§ 해야 할 일
아래 데이터의 모든 줄을 '번호'와 '내용' 두 열의 마크다운 표로 옮겨 주세요. 빈 줄은 빼고, 그림은 표에 넣지 마세요.

§ 데이터 목록
□ □ □ □ □
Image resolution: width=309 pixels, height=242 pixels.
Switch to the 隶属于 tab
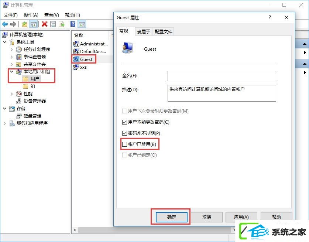point(144,31)
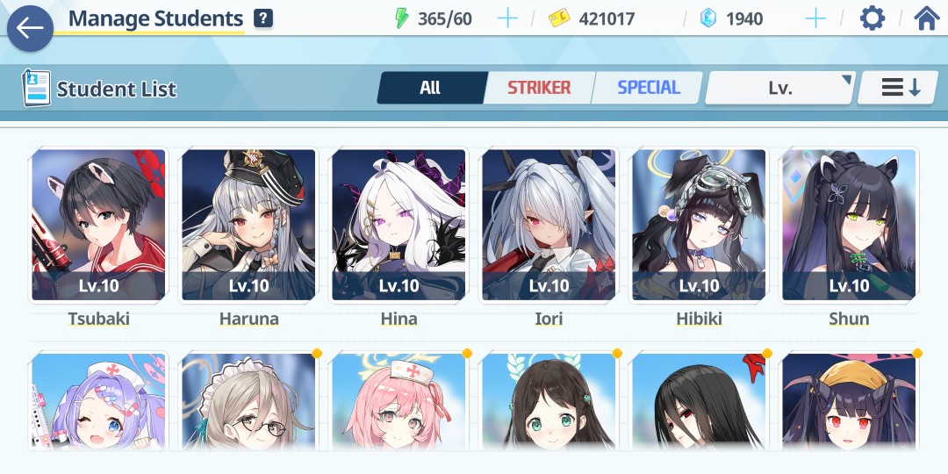Add gems with the plus beside 1940
The height and width of the screenshot is (474, 948).
click(815, 18)
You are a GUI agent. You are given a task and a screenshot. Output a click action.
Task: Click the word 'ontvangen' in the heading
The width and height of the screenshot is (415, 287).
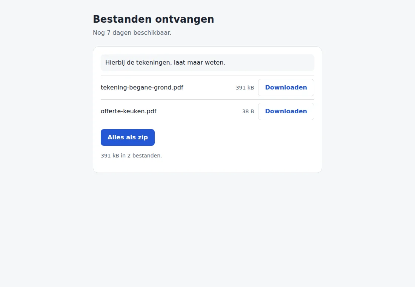pos(184,19)
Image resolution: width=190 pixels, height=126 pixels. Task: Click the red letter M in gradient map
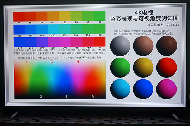click(x=78, y=62)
□ □ □ □ □
§ 과제 풀이
| 번호 | 내용 |
|---|---|
| 1 | Image resolution: width=309 pixels, height=242 pixels. |
| 2 | Switch to the 隶属于 tab |
| 3 | point(144,31) |
| 4 | Add gems with the plus beside 1940 |
| 5 | The height and width of the screenshot is (474, 948). |
| 6 | click(815, 18) |
| 7 | You are a GUI agent. You are given a task and a screenshot. Output a click action. |
| 8 | Task: Click the word 'ontvangen' in the heading |
| 9 | The width and height of the screenshot is (415, 287). |
| 10 | pos(184,19) |
| 11 | Image resolution: width=190 pixels, height=126 pixels. Task: Click the red letter M in gradient map |
| 12 | click(x=78, y=62) |